_Source material:_
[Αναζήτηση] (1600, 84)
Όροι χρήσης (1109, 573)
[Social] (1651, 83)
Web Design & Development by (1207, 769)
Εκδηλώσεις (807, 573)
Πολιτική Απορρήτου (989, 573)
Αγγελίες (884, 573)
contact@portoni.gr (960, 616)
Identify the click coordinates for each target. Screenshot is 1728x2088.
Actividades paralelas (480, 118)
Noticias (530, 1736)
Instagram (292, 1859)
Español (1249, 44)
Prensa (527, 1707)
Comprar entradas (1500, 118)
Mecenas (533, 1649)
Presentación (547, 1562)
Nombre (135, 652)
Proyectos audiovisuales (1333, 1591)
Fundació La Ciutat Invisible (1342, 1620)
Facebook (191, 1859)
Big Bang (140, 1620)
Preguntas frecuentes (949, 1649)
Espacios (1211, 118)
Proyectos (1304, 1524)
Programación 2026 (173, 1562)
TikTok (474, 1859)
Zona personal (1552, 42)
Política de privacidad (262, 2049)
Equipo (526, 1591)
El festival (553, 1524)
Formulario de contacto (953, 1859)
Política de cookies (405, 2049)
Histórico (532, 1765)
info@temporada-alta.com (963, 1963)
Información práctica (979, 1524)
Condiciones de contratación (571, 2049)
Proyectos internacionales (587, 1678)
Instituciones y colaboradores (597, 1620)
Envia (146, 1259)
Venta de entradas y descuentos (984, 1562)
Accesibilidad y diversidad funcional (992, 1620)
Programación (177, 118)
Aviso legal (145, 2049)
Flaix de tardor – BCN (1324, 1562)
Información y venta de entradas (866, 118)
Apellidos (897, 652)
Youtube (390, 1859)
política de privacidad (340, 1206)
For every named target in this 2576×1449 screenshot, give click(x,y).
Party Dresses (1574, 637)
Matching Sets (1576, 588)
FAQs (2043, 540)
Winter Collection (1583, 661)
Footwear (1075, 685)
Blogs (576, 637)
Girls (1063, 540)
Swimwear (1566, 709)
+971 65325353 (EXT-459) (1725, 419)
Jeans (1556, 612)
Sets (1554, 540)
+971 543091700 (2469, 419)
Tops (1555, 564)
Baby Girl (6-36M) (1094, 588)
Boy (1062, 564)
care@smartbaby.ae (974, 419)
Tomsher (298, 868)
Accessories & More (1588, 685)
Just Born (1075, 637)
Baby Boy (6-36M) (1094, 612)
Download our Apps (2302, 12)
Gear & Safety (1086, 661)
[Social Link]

_The problem:_ Please output only the lines from the one holding "Winter Collection (1583, 661)" to the end of the records, first and last included, exactly as they appear.

_Output for this exercise:_
Winter Collection (1583, 661)
Footwear (1075, 685)
Blogs (576, 637)
Girls (1063, 540)
Swimwear (1566, 709)
+971 65325353 (EXT-459) (1725, 419)
Jeans (1556, 612)
Sets (1554, 540)
+971 543091700 (2469, 419)
Tops (1555, 564)
Baby Girl (6-36M) (1094, 588)
Boy (1062, 564)
care@smartbaby.ae (974, 419)
Tomsher (298, 868)
Accessories & More (1588, 685)
Just Born (1075, 637)
Baby Boy (6-36M) (1094, 612)
Download our Apps (2302, 12)
Gear & Safety (1086, 661)
[Social Link]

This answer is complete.